In her very first class, 21G.084 Introduction to Latin American Studies, Arias was able to gain perspective on Mexico and her father’s experience. “We talked about the experience of migrants from Hispanic America to the United States, which was very personal to me,” she says. The class debated US immigration policies, and “talked about the question not just from an economic but a humanistic perspective, focusing on the fact that people who come are seeking refuge.” 

For a final class paper, Arias “tapped into her dad’s experience,” she says.  It was a rare opportunity for her. “My dad doesn’t talk about when he came here, or what it was like for him.”

Catalyzed by this and other classes, as well as her own family’s experience, Arias began volunteering for MIT’s English as a Second Language program, tutoring night-working facilities employees. “People sometimes have a bad perspective on those doing menial labor, but my aunt cleans houses, my uncle sweeps factory floors, and my dad was a busboy for a long time,” Arias says. 
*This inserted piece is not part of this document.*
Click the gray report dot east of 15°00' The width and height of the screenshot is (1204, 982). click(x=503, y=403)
Once a week, Arias met with an employee from for an hour at 11 pm, at the end of her day, and before the employee began a night shift. “These people have struggled in ways you can’t possibly understand and just learning about what they have come through is humbling,” she says. 

Arias has tutored a native Russian speaker, and a man from El Salvador, who taught her to make pupusas, a traditional dumpling dish. “All of them really care about their education, and are taking the time to learn something incredibly challenging,” she says. 
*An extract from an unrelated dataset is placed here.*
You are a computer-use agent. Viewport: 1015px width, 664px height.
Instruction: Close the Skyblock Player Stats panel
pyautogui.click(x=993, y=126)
 “GSL inspired me to be a certain kind of teacher,” she says.  “The department cares about students, they get to know you and care about how your life is going,” she says. 

Arias has focused not just on learning languages, but on areas of special interest, such as 21G.065 Japanese Literature and Cinema and 21G.715 Topics in Medicine and Public Heath in the Hispanic World. For the latter class, she says, “we designed a game demonstrating the difficulties Hispanic people from other countries face in getting health care in the states.” 
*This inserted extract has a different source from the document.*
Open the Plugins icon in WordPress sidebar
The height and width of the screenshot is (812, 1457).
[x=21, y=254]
For Arias, matters of medical access hit home. “My aunt and uncle, who don’t speak English, got sick recently, and I heard their stories about needing strong advocates to get the right kind of care,’ she says. When she shadowed a physician in Massachusetts General Hospital, she noticed that it takes longer to communicate through a translator, and that “doctors lose a little connection with the patient.”

Because of her experiences at MIT, and her own family background, Arias has determined to merge her foreign language skills, her concern for underserved and often vulnerable communities, and her medical interests. “I want to be a doctor in a diverse community where people may not have access to health care,” she says.

She also hopes to engage in biomedical research, after enjoying her experiences in the Yilmaz Lab at MIT’s Koch Institute for Integrative Cancer Research, where she studied the effects of high fat diets on mammalian stem cells.
With the skills she has developed in the lab, and through her many GSL classes, Arias is enthusiastically embarking on the first phase of her lifelong plan. She is going to work at Techno Monterrey, a Mexican science institute, on stem cells. “At first it was a tough decision to leave the country for research, to get out of the MIT bubble,” says Arias. “But GSL made me feel prepared to communicate with people in Spanish, and gave me the confidence I needed to say, ‘It’s a good idea to go somewhere else.”  

With a year to go before she graduates, Arias plans on refining her language skills in both Spanish and Japanese. She managed a solo trip to Japan last year, met up with her mother’s family, and she says, “survived speaking just Japanese.” No matter what precise area of health, research, or medicine she lands on, Arias “definitely wants to be working with other cultures, whether immigrants or minorities,” she says. “I didn’t realize until I came to MIT how precious this is to me, and I know it’s something I want to keep alive over time.”